Stewart Ruch was raised as a high church Presbyterian and in the Charismatic movement, but he felt more attracted to Anglicanism when he joined Wheaton College and first read the Book of Common Prayer. He later had a spiritual crisis and only returned fully to the Christian faith in September 1991, thanks to the ministry of Fr. William Beasley, at the Church of the Resurrection in West Chicago, IL.

He majored in English at Wheaton College, and was also actively involved in theater. He later earned a Master of Theology at Wheaton and won Wheaton's Kenneth Kantzer Prize for Theology. He is pursuing his doctorate of ministry from Nashotah House Theological Seminary, Nashotah, WI.

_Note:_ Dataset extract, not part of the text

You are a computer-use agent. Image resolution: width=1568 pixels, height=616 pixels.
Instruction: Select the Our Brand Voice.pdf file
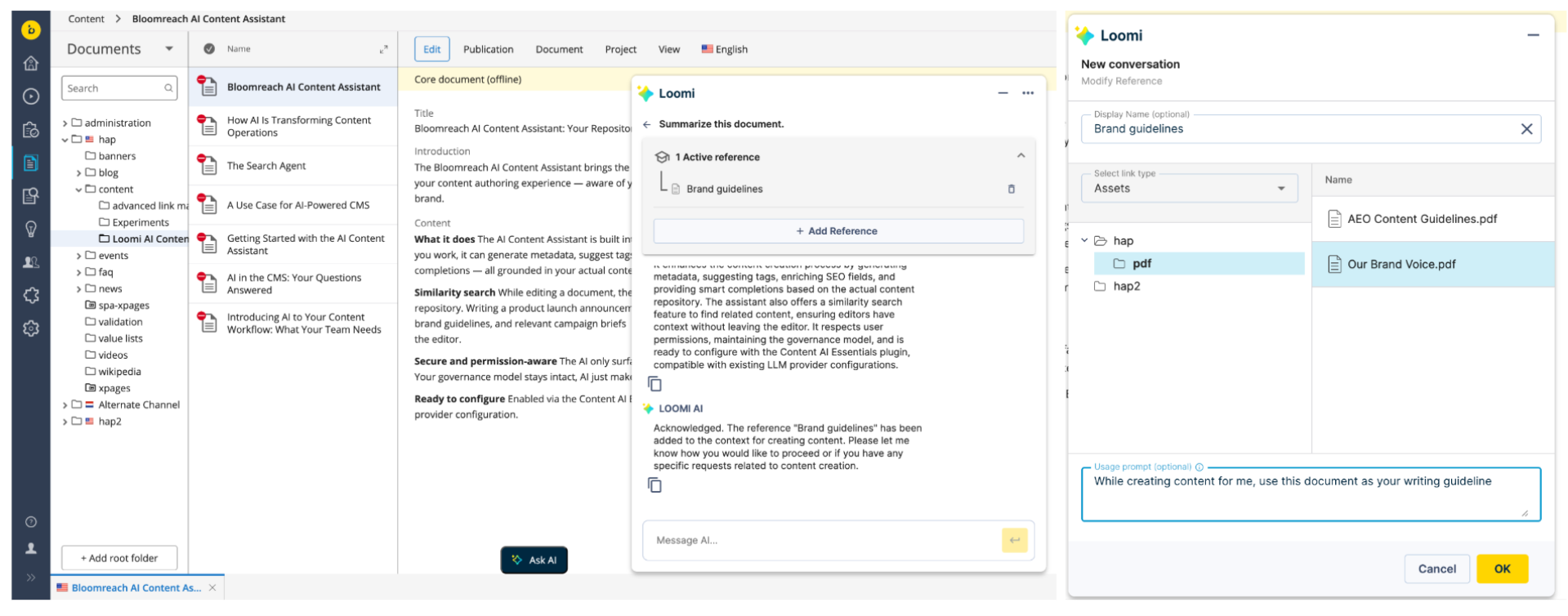(x=1400, y=264)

He has been the rector of the Church of the Resurrection, which relocated to Wheaton, Illinois, since 1999. He left the Episcopal Church, because of disagreements with the leadership of the denomination and what he perceived as liberalism, particularly on the subject of homosexuality and sexual ethics, and particularly in the sermons and writings of the Bishop of Chicago Frank T. Griswold. Ruch then, in 1997, became pastor at the Church of the Resurrection following Canon William Beasley. In 2013, he and his congregation joined the new Anglican Church in North America, launched in June 2009. He is married to Katherine and they have six children.

He and Baroness Caroline Cox escaped narrowly an ambush by Islamist Fulani herdsmen during a visit to Jos Plateau State, in Nigeria, on November 14, 2016.

==Ministry==

Ruch states that he "has a vision to see a Revival of Word and Sacrament infused by the Holy Spirit in the Upper Midwest." He was consecrated the first bishop of the Diocese of the Upper Midwest on September 28, 2013. Since his ordination, over thirty new churches have been planted within the Diocese of the Upper Midwest. As bishop, Ruch has overseen numerous Diocesan ministries including The Greenhouse Movement and Gregory House.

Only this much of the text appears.